Publié par : M le magazine du Monde
CETTE SEMAINE DÉBUTE DANS LE BORDELAIS le marathon des dégustations en
primeur du millésime 2012. Ils seront des centaines à défiler dans les
châteaux, les uns en minibus pour un "tasting" de groupe, les autres en
limousines pour une dégustation privée, c'est selon le statut et le
pouvoir d'achat. Pour les nouveau-nés, rappelons-en le principe : les
propriétaires soumettent les vins de la vendange précédente aux fins
palais des experts, courtiers ou négociants, et les proposent au prix
qu'ils estiment juste selon la qualité et la conjoncture. Le vin n'est
pas "fini" et ne sera disponible que deux ans plus tard mais le château
assure ainsi sa trésorerie et l'acheteur parie - à tarif préférentiel -
sur la qualité et la valeur futures du flacon. D'où l'importance de la
dégustation "en primeur", pour jauger le plaisir ou supputer le profit à
venir.
Parmi les tanins subtils et prometteurs, les arômes de pruneaux, de
toast, d'épices, de vanille ou de vieux cartable en cuir de Cordoue -
que ne manqueront pas d'identifier ces dégustateurs émérites -, combien
vont déceler des notes de cyprodinil, d'iprodione, d'azoxystrobin, de
procymidone ou de pyriméthanil ? Aucun, bien sûr ! Parce que les
pesticides ne figurent pas au protocole officiel de la dégustation et
que ces molécules phytosanitaires ne sont détectables qu'en laboratoire.
Mais elles y sont.
Comment pourrait-il en être autrement en France, premier utilisateur
européen de pesticides (62 700 tonnes en 2011), où la vigne occupe 3,7 %
de la surface agricole utile et consomme 20 % des pesticides. Les
chiffres sont têtus. En dépit des plans de réduction de 50 % de
l'utilisation des produits phytosanitaires à moyen terme, celle-ci a
progressé dans l'agriculture de 2,6 % entre 2008 et 2010 et de 2,7 %
entre 2010 et 2011, selon le laboratoire Excell, fondé par Pascal
Chatonnet, oenologue et gérant de plusieurs vignobles familiaux à
Pomerol et Saint-Emilion.
Lors d'une conférence en février dernier à Bordeaux, Excell a révélé les
résultats d'analyses sur 300 vins d'Aquitaine et de la vallée du Rhône
(2007 et 2008), dans lesquels le labo a recherché 50 matières actives.

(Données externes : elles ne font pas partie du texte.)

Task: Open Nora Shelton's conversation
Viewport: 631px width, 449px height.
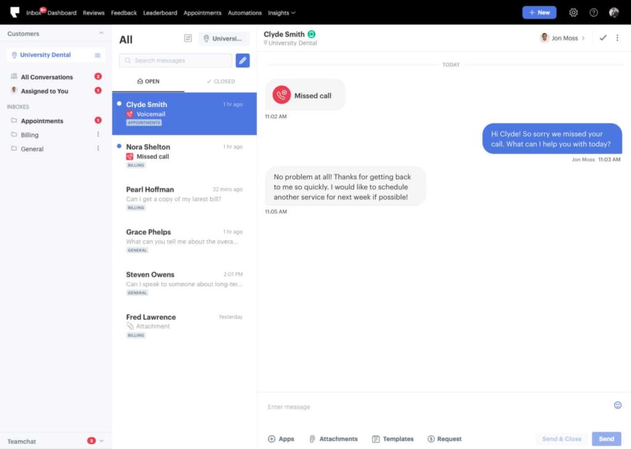Action: coord(184,156)
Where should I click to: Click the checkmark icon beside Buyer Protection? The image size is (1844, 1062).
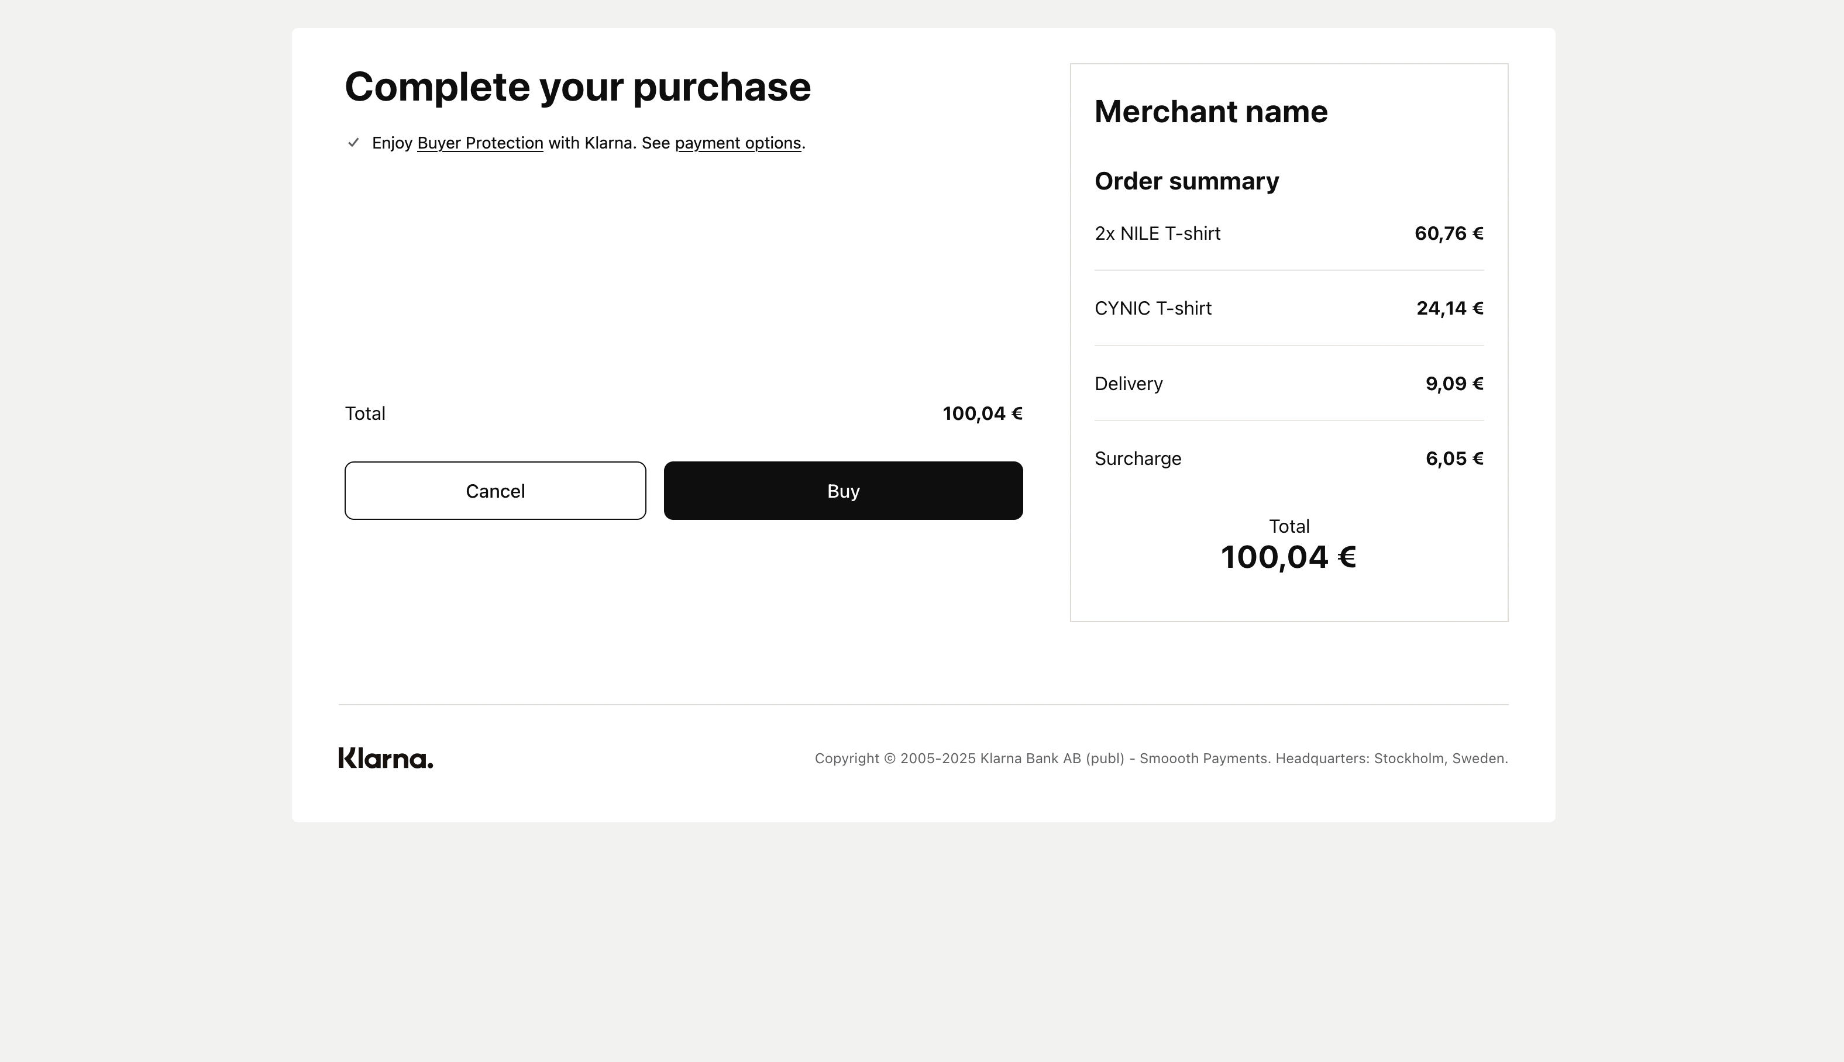[354, 142]
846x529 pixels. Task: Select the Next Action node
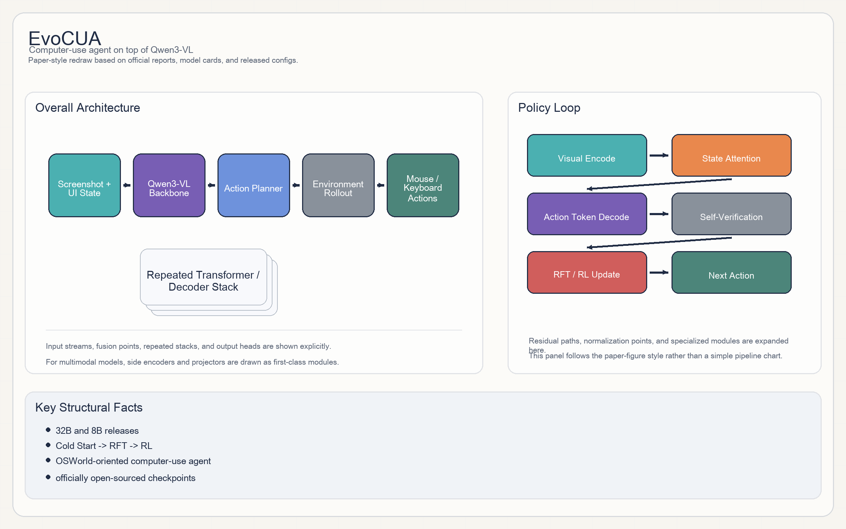(x=731, y=273)
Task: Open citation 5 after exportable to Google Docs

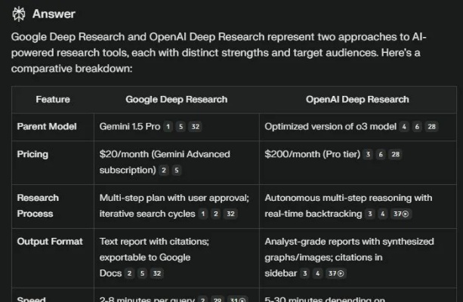Action: coord(142,273)
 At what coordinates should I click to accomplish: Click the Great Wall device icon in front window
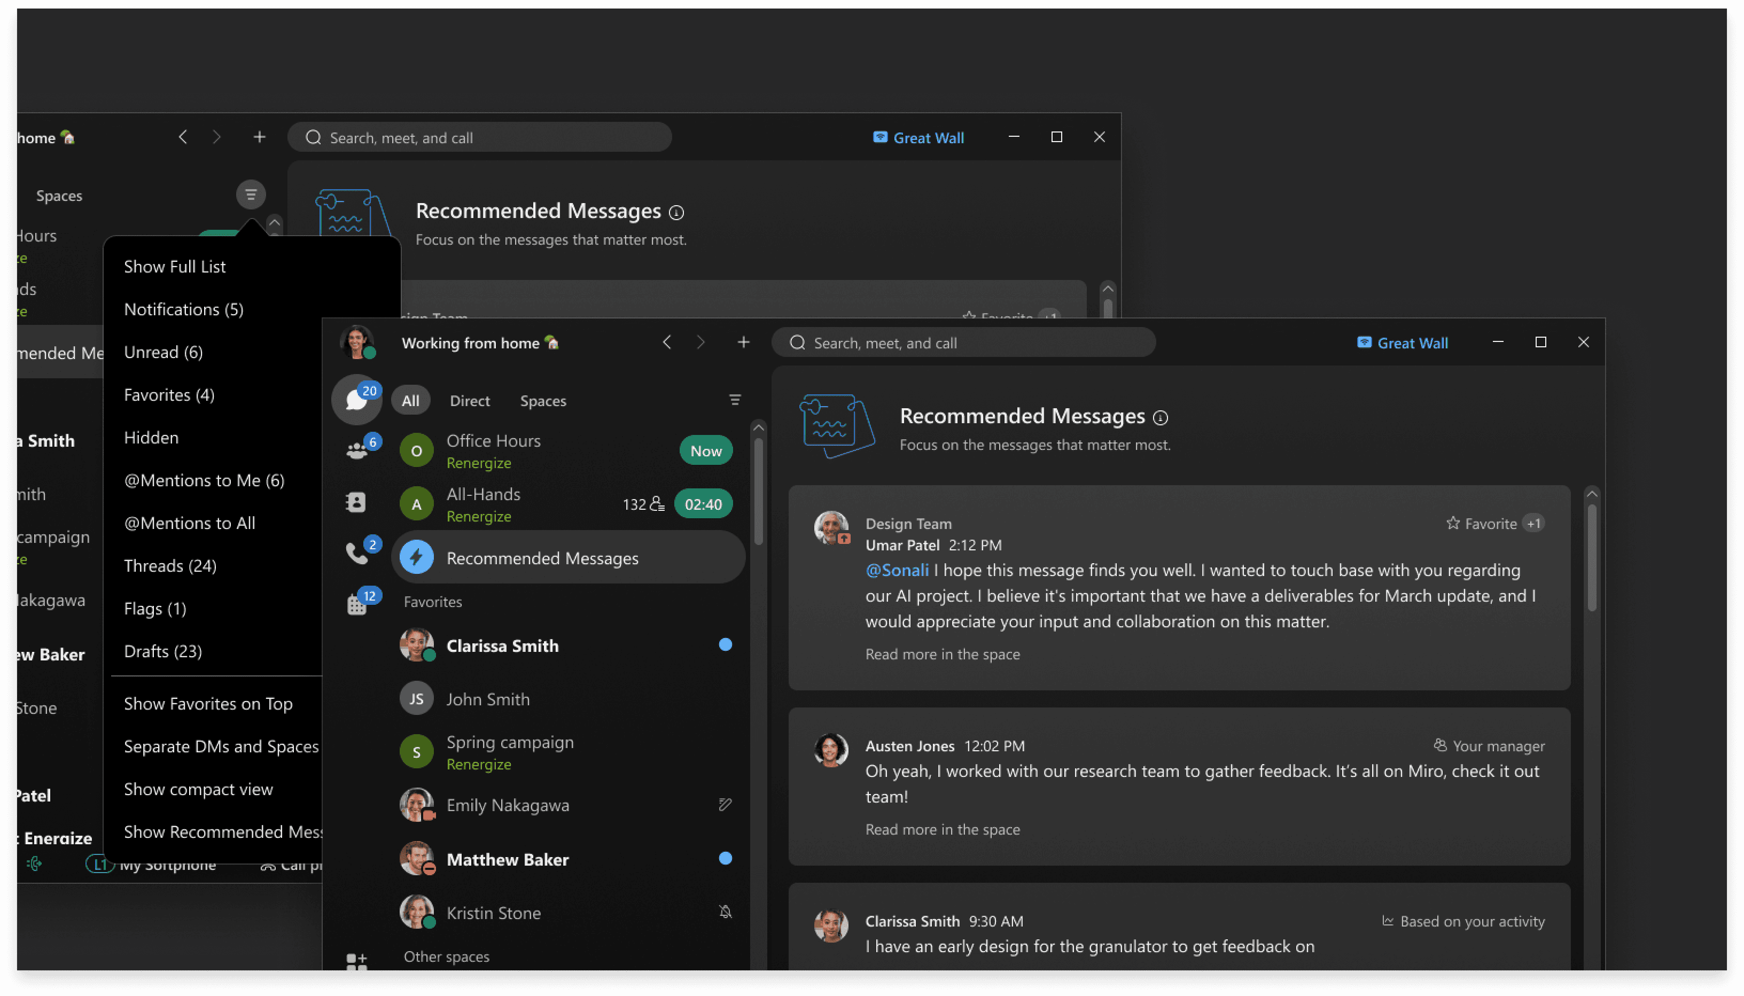(1364, 343)
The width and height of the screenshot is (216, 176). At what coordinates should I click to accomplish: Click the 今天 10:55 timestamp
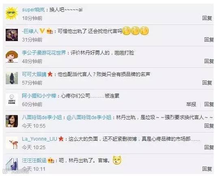(x=34, y=126)
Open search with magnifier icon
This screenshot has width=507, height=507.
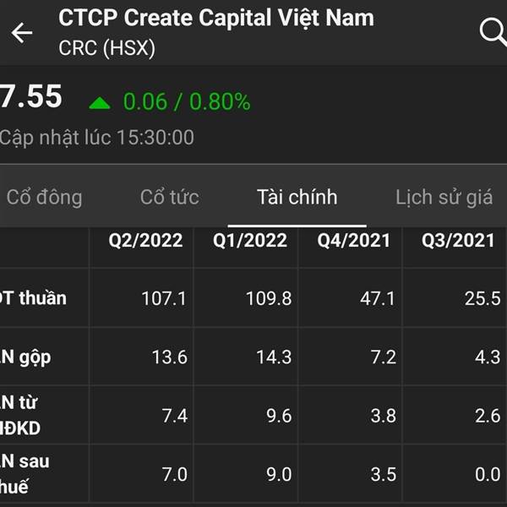pos(492,32)
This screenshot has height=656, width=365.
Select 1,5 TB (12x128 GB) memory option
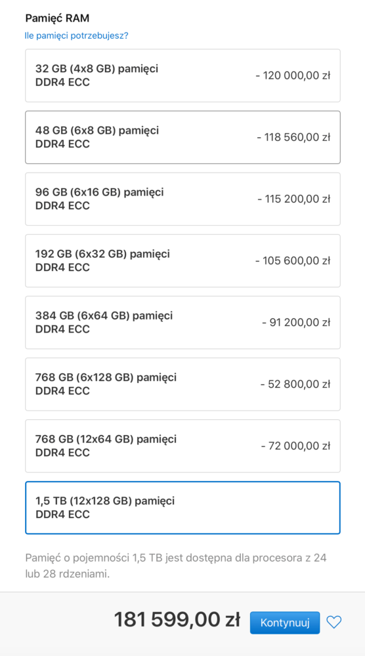pyautogui.click(x=183, y=508)
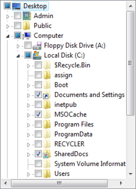This screenshot has width=136, height=189.
Task: Select the System Volume Information entry
Action: click(90, 164)
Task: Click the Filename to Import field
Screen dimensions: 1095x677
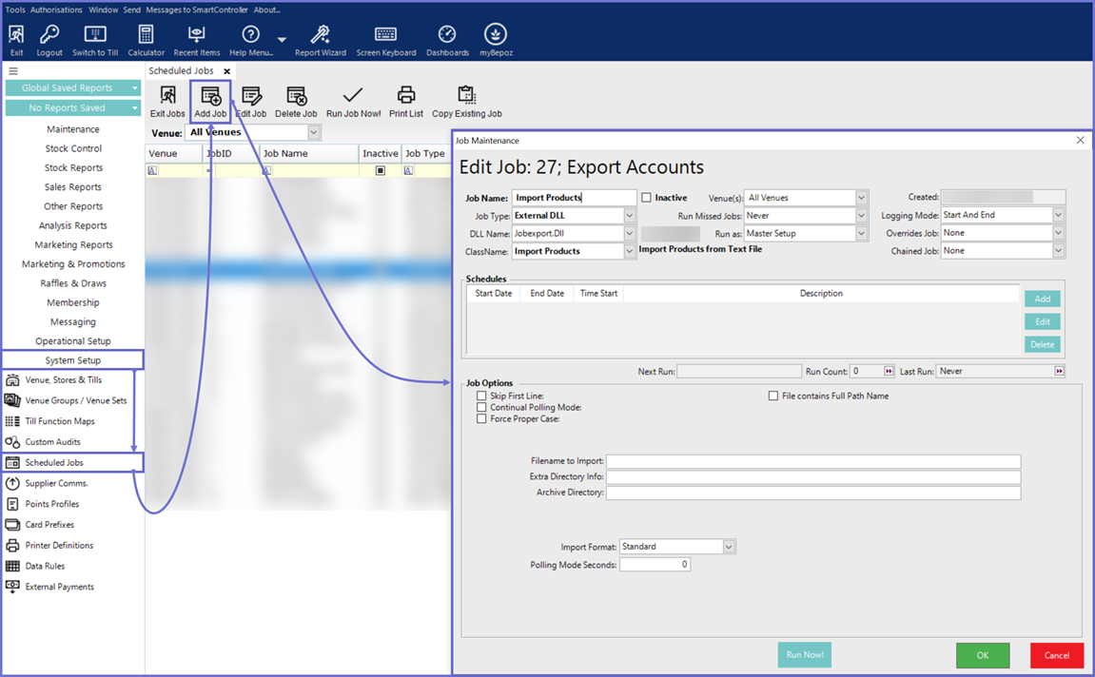Action: [812, 461]
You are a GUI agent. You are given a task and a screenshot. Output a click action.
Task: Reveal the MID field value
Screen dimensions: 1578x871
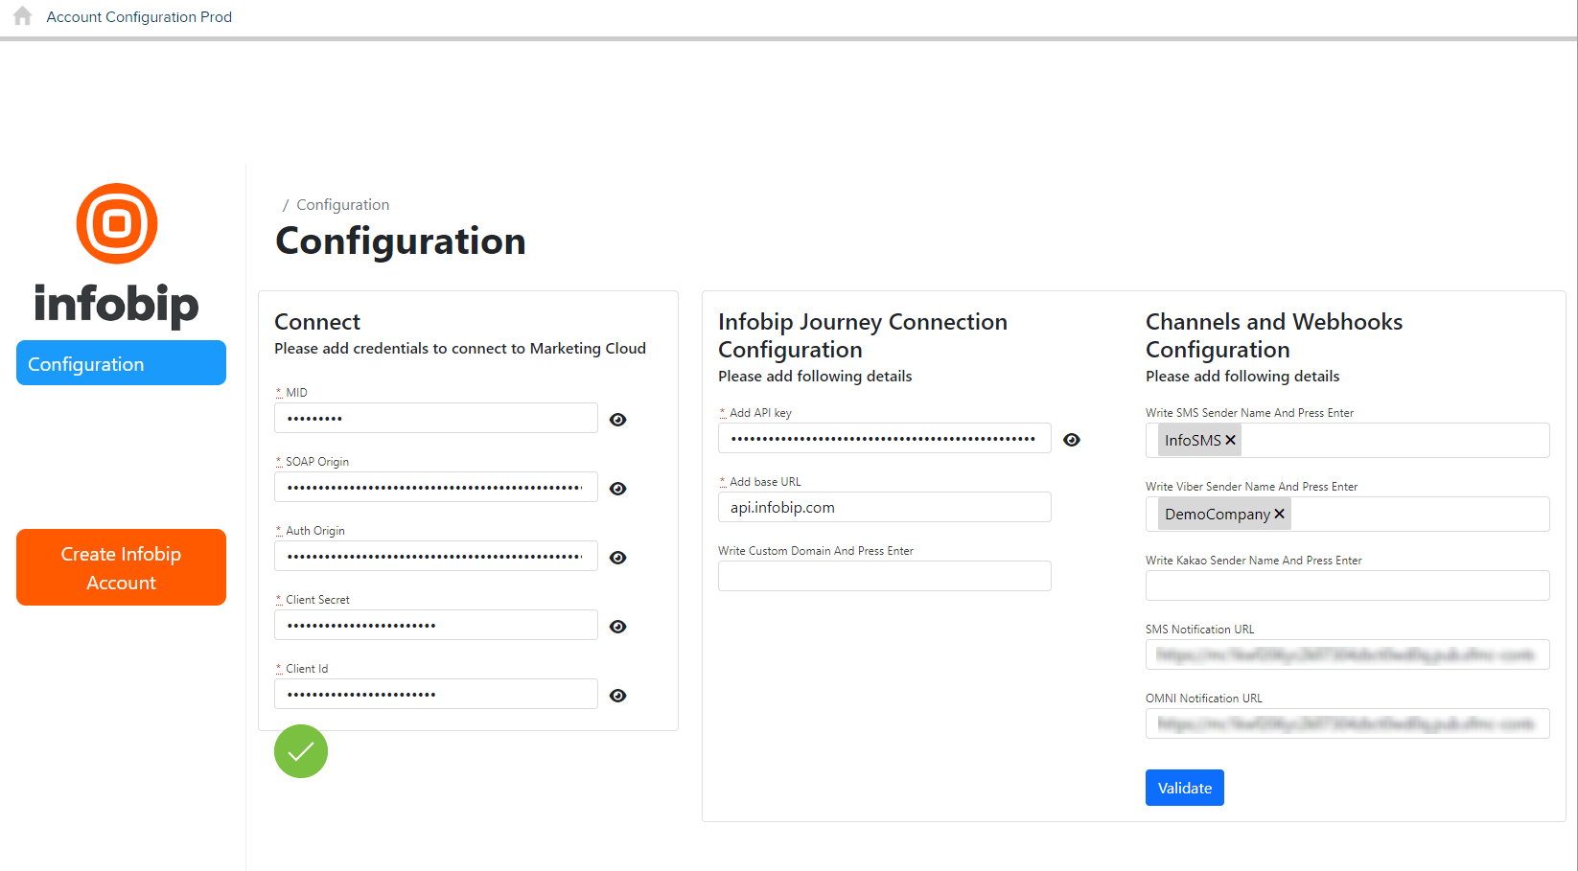pos(618,420)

Seulement 10 % des échantillons (principalement bios) ne contenaient
aucun pesticide. Les 90 % restants en hébergeaient au moins un - souvent
un fongicide - et jusqu'à neuf différents dans un seul vin.
Tous les taux donnés par Excell sont bien en dessous des LMR, les
fameuses "limites maximales de résidus", en deçà desquelles il n'y a pas
danger pour la santé, à en croire ceux qui les fixent. Seul problème, il
n'existe pas de LMR pour le vin, la référence étant celle des raisins de
cuves qui, de l'avis général, n'est pas pertinente parce que trop
élevée. Si les études sur la présence de pesticides dans les fruits et
légumes, le lait ou l'eau sont courantes, elles sont rares et
confidentielles pour le vin (Etude PAN 2008, Que Choisir 2011, 60
Millions de Consommateurs 2012). Toutes aboutissent pourtant au même
résultat et révèlent des traces de pesticides dans la plupart des vins,
sauf les bios, même si certains sont parfois contaminés par le voisinage.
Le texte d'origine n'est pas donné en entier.